I'm no expert on what goes on inside black holes, though.  Since that
part's not observable and it's rather different from everyplace else in
the universe I've got a sneaking suspicion the theory might not be exactly
bang-on in that area, and a much stronger suspicion that any naive attempt
to apply the standard solutions to an actual collapsed star is likely to
fall a bit short of what's really going on.

One simple but confusing question is, how does a black hole grow?
Viewed from the outside, it takes forever for infalling material to get
to the horizon, right?  But on the other hand there's no reason enough
infalling material couldn't result in the formation of another horizon
outside the first, in finite "external" time.
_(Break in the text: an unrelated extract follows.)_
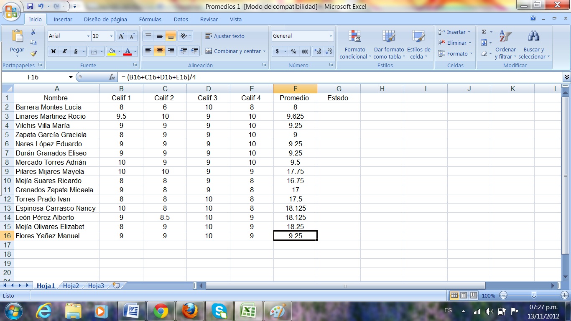Screen dimensions: 571x321
Task: Open the Fill Color bucket icon
Action: 111,51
But what happens next -- is
it meaningful to have nested horizons or does the inner horizon vanish at
that point?  If the latter, does the accumulated material "between" the
new and old horizons fall down into the singularity at that moment?  Is
that question even meaningful, since everything's now hidden in back of
the "outer" horizon?  I'm sure there are lots of people who know the
answers but I'm not one of them.

And of course Hawking's somewhat recent comments to the effect that, sure
'nuff, information theory says things can't all collapse into a
singularity after all, suggests that the simple model of a manifold with a
pinhole punched in it is really not right at all.

No matter how you slice it, though, saying you're falling into a black
hole is just another way to say you're falling into a star, and that's
never a good idea.

Whatever...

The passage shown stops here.